Estimation of the Population Mean

The goal of estimation

Suppose we draw \(n\) random samples, \(Y_1, \ldots, Y_n\), and \(Y_i \sim IID(\mu_Y, \sigma^2_Y)\) for \(i=1, \ldots, n\).
The goal is to estimate \(\mu_Y\) given these \(n\) samples. A natural way is to compute the sample average, \(\overline{Y}\).

Estimators

An estimator is a function of a sample of data to be drawn randomly from a population.
An estimate is the numerical value of the estimator when it is actually computed using data from a specific sample.
An estimator is a random variable because of randomness in selecting the sample, while an estimate is a nonrandom realization of the estimator.

Estimators of \(\mu_Y\)

\(\overline{Y} = (1/n)\sum_{i=1}^n Y_i\) is an estimator of \(\mu_Y\).
\(Y_1\), the first observation, can also be used as an estimator because it is indeed a function of sample data.
As such, we can have many different estimators of \(\mu_Y\). How can we judge which estimator is better than another?

Unbiasedness

Definition of unbiased estimators

Let \(\hat{\mu}_Y\) be an estimator of \(\mu_Y\).
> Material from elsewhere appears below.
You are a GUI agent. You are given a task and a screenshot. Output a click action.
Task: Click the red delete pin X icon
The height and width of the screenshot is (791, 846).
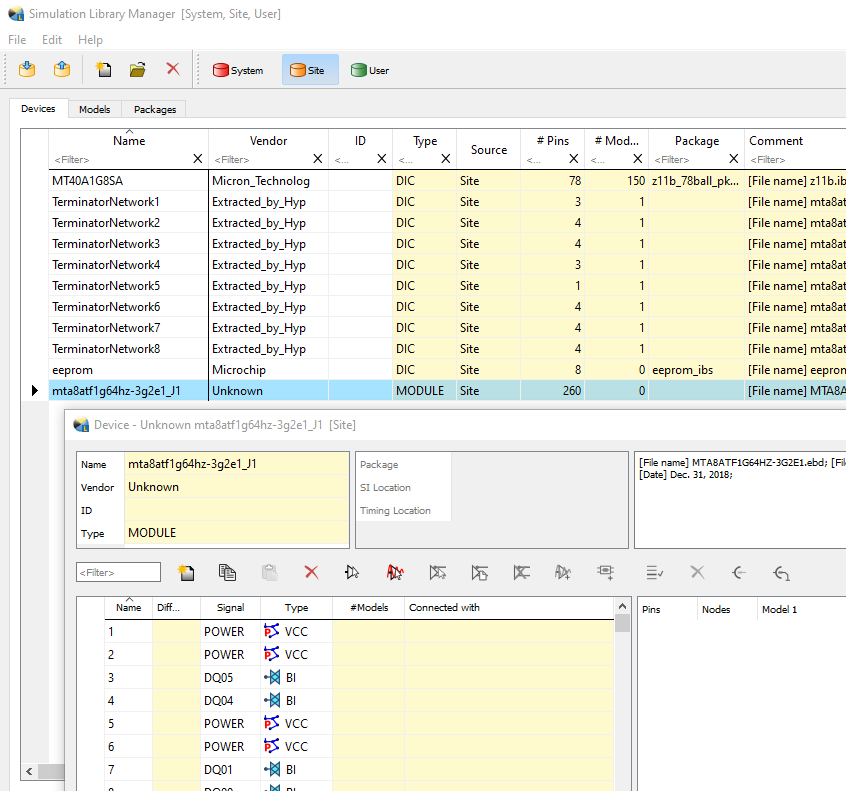311,572
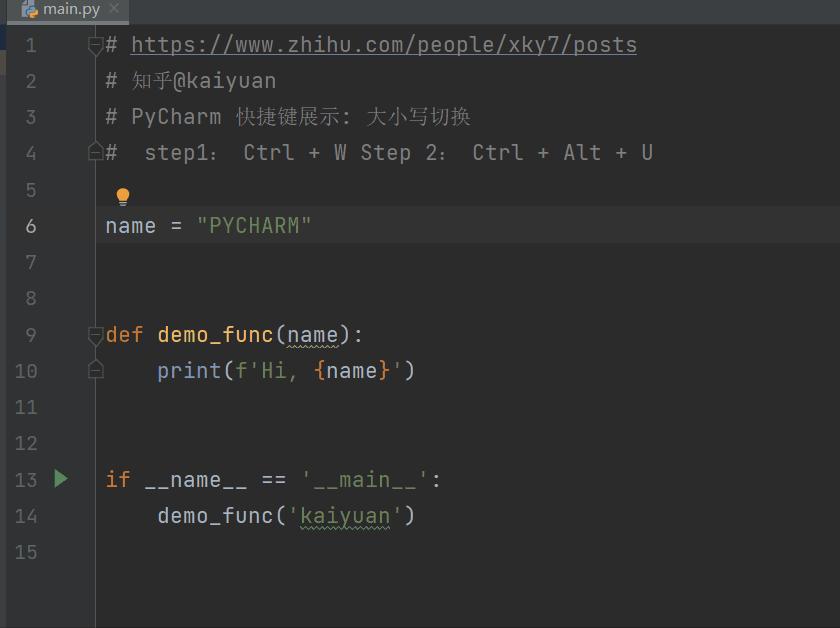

The estimator \(\hat{\mu}_Y\) is said to be unbiased if

\[\mathrm{E}(\hat{\mu}_Y) = \mu_Y\]

where \(\mathrm{E}(\hat{\mu}_Y)\) is the expectation of the sampling distribution of \(\hat{\mu}_Y\).

Are \(\overline{Y}\) and \(Y_1\) unbiased?

\(\overline{Y}\) is an unbiased estimator of \(\mu_Y\).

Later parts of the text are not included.